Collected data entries
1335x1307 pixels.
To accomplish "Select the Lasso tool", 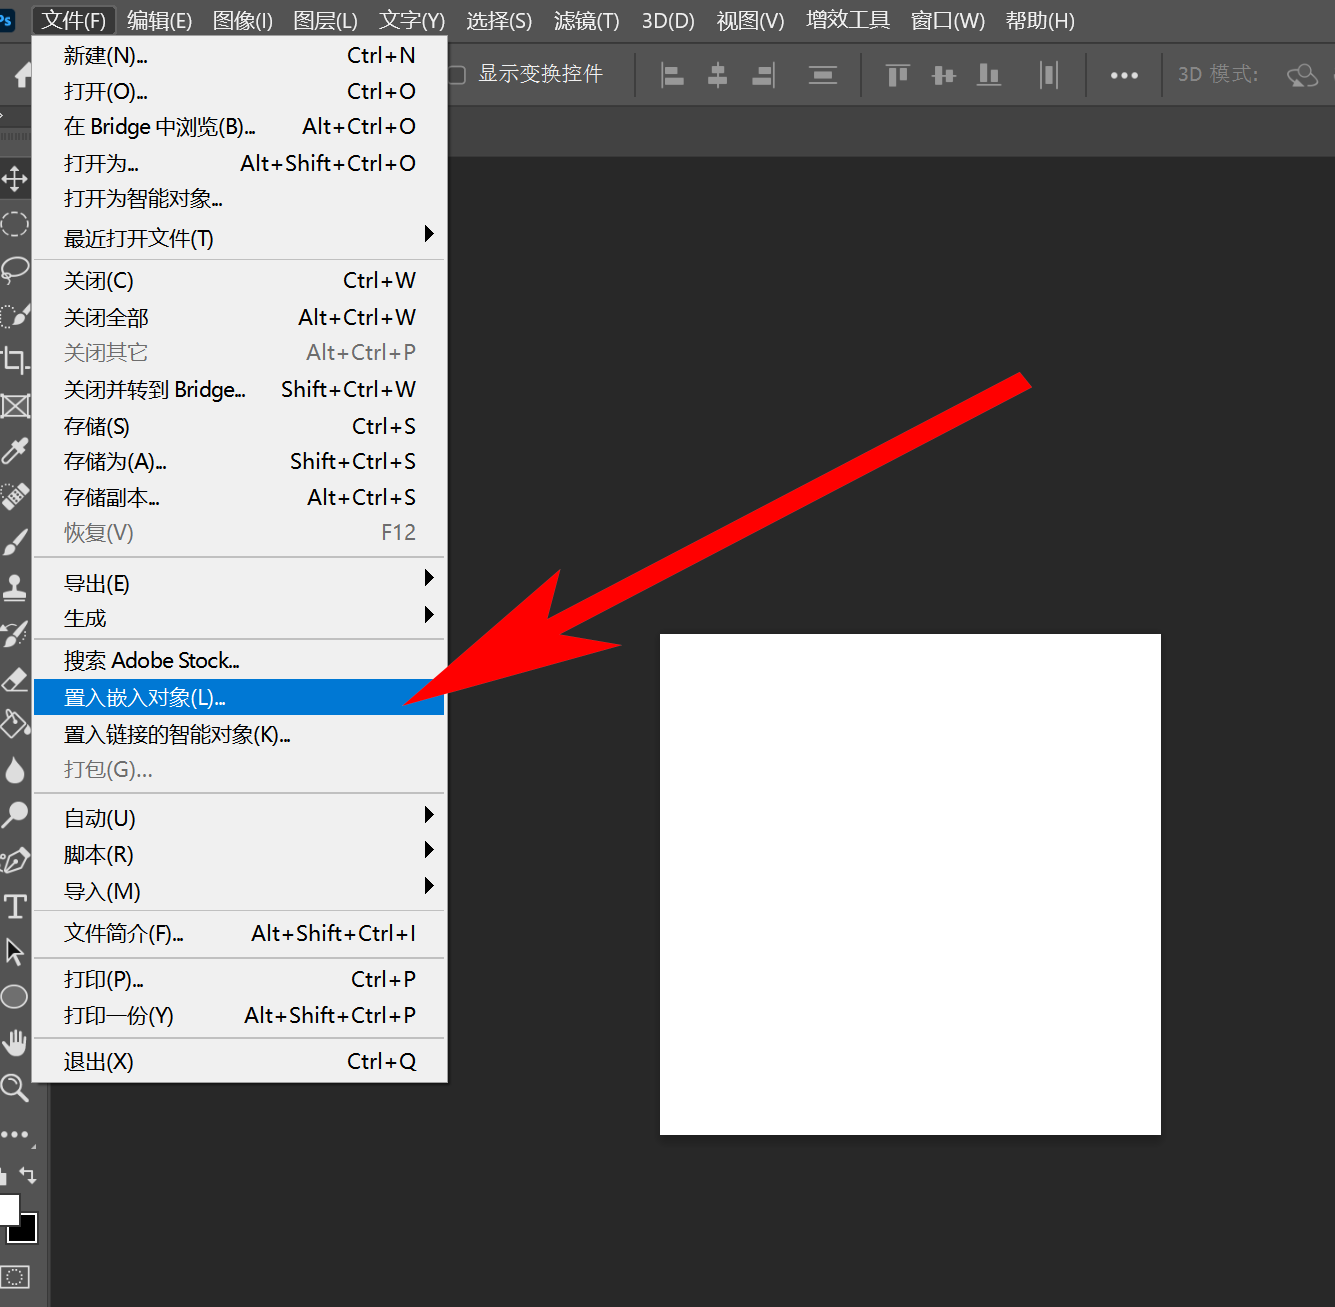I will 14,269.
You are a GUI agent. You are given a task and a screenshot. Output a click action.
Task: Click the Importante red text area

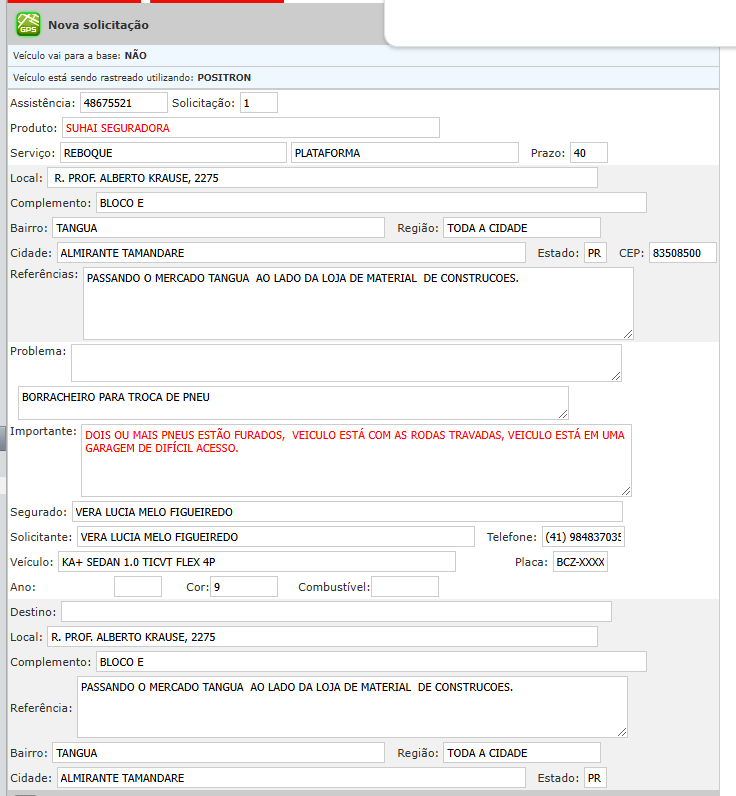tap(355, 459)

--

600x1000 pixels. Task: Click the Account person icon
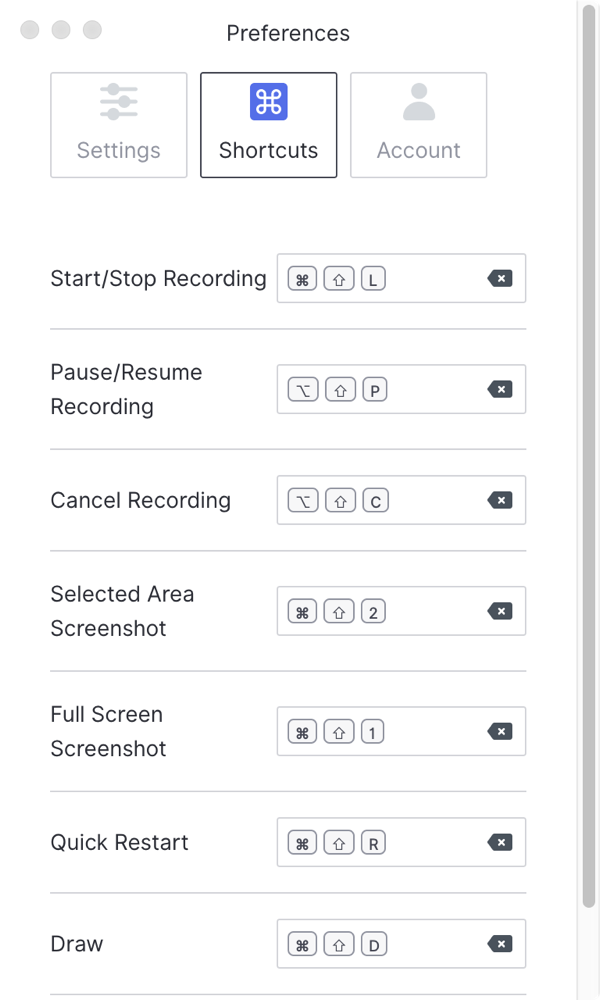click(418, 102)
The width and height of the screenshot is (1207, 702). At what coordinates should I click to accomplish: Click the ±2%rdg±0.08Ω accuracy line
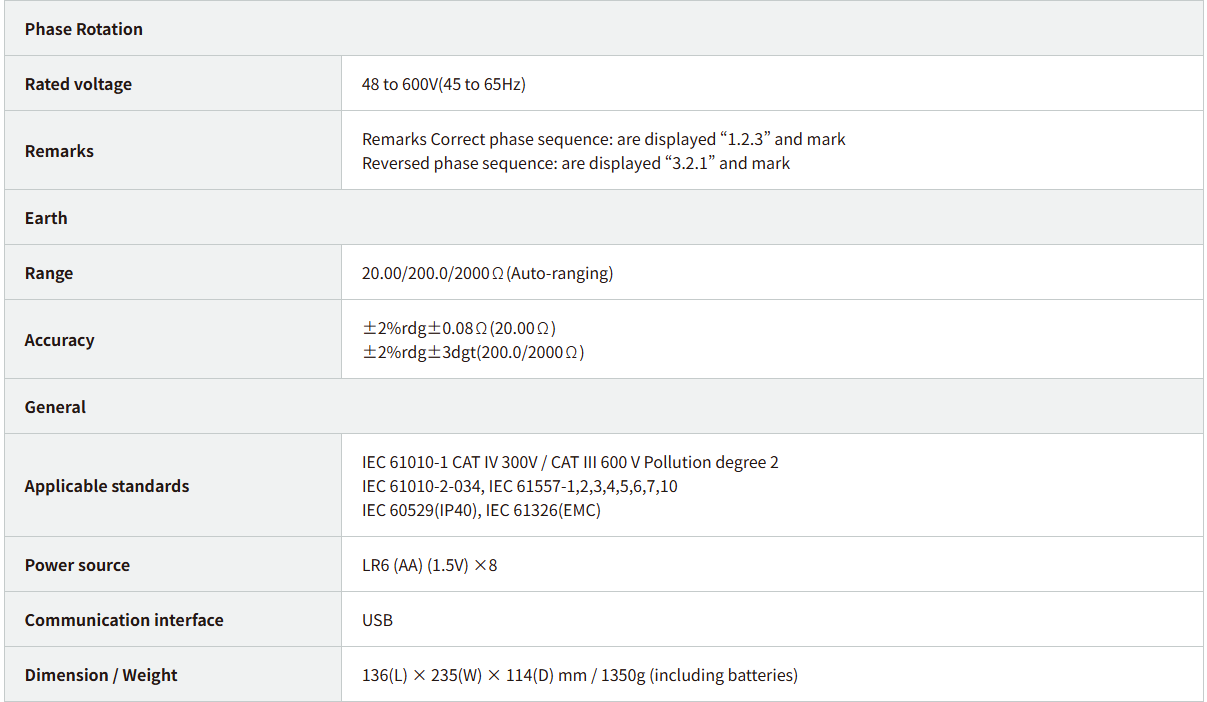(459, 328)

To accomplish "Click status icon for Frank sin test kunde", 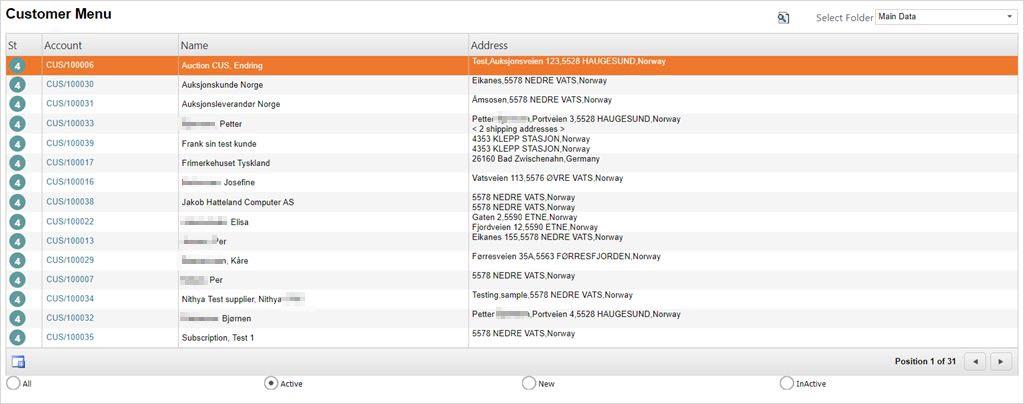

==

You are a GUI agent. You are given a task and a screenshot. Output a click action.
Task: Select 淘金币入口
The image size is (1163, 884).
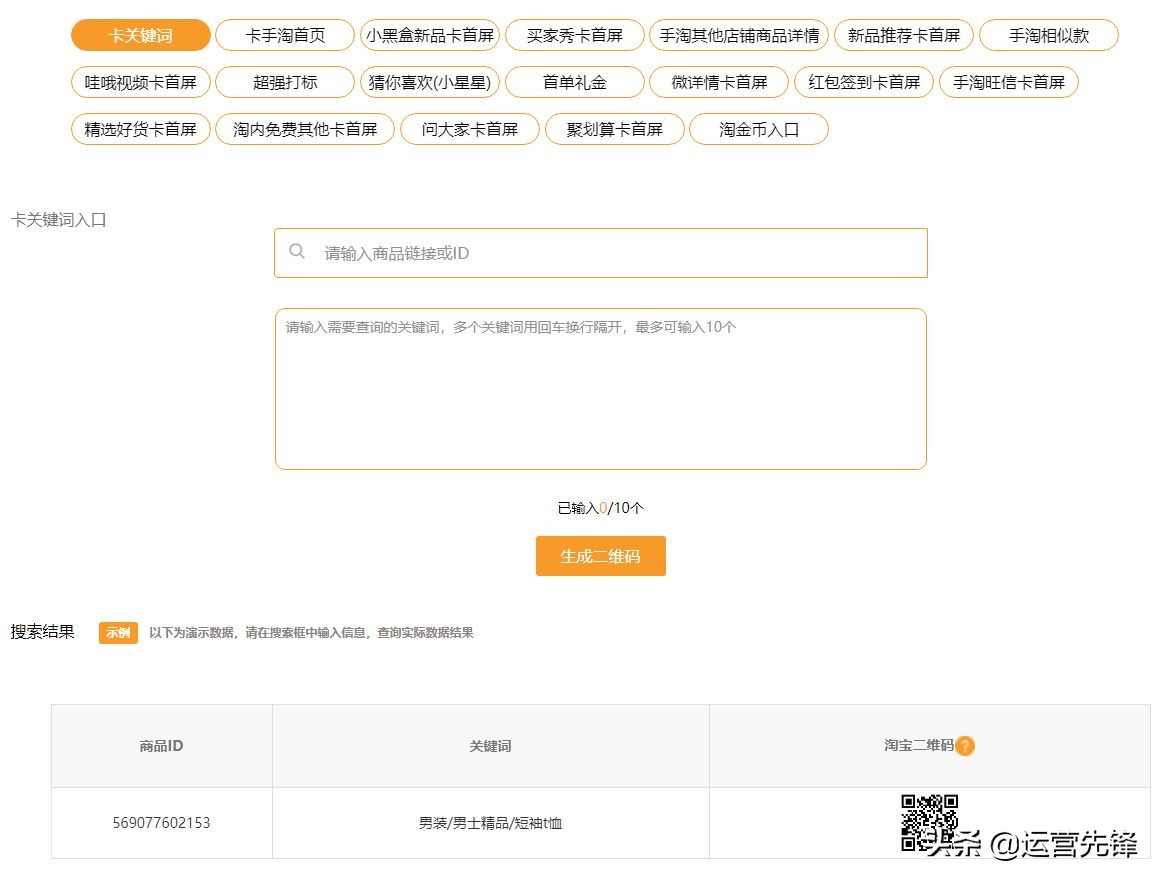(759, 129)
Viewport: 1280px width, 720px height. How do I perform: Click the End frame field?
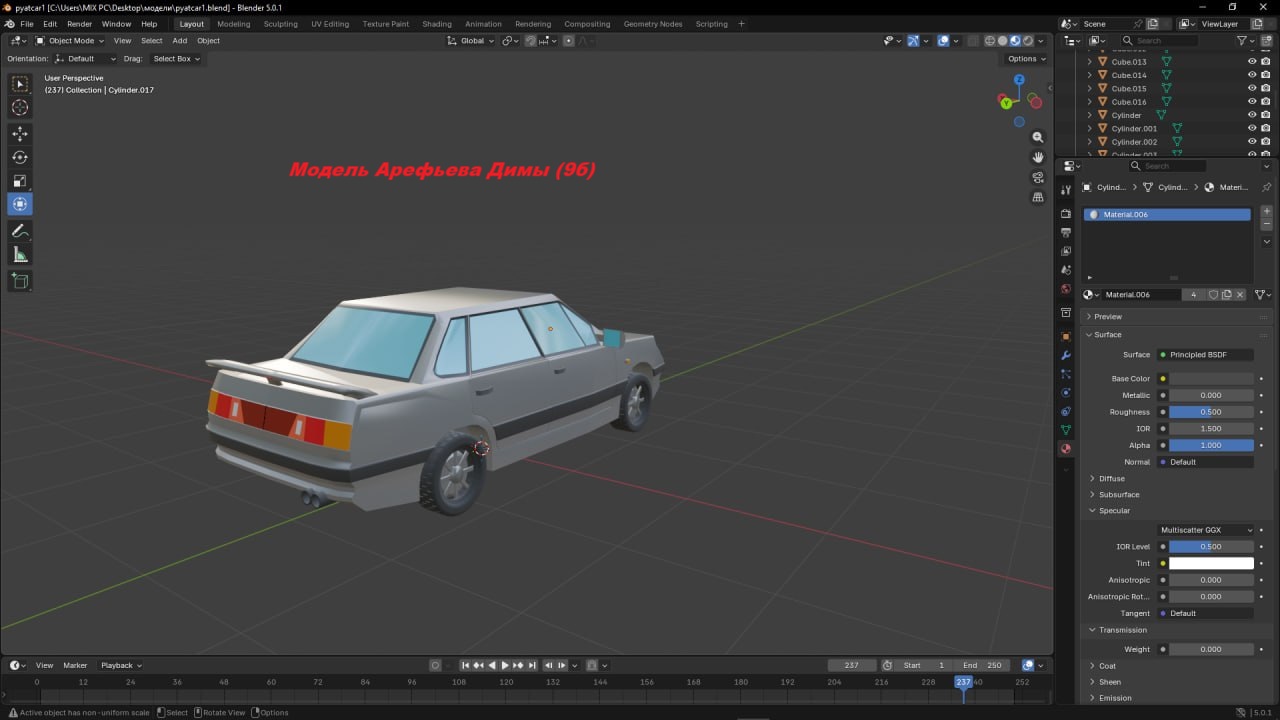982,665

- Your assignment:
From the data above, retype only the lines starting with the line with "The width and" and going on through the line with "status icon for", exactly, leaving out the pictures.

- Task solution:
The width and height of the screenshot is (1207, 702). At what coordinates should I click to accomplish: Click the ±2%rdg±0.08Ω accuracy line
(459, 328)

To accomplish "Click status icon for Frank sin test kunde", 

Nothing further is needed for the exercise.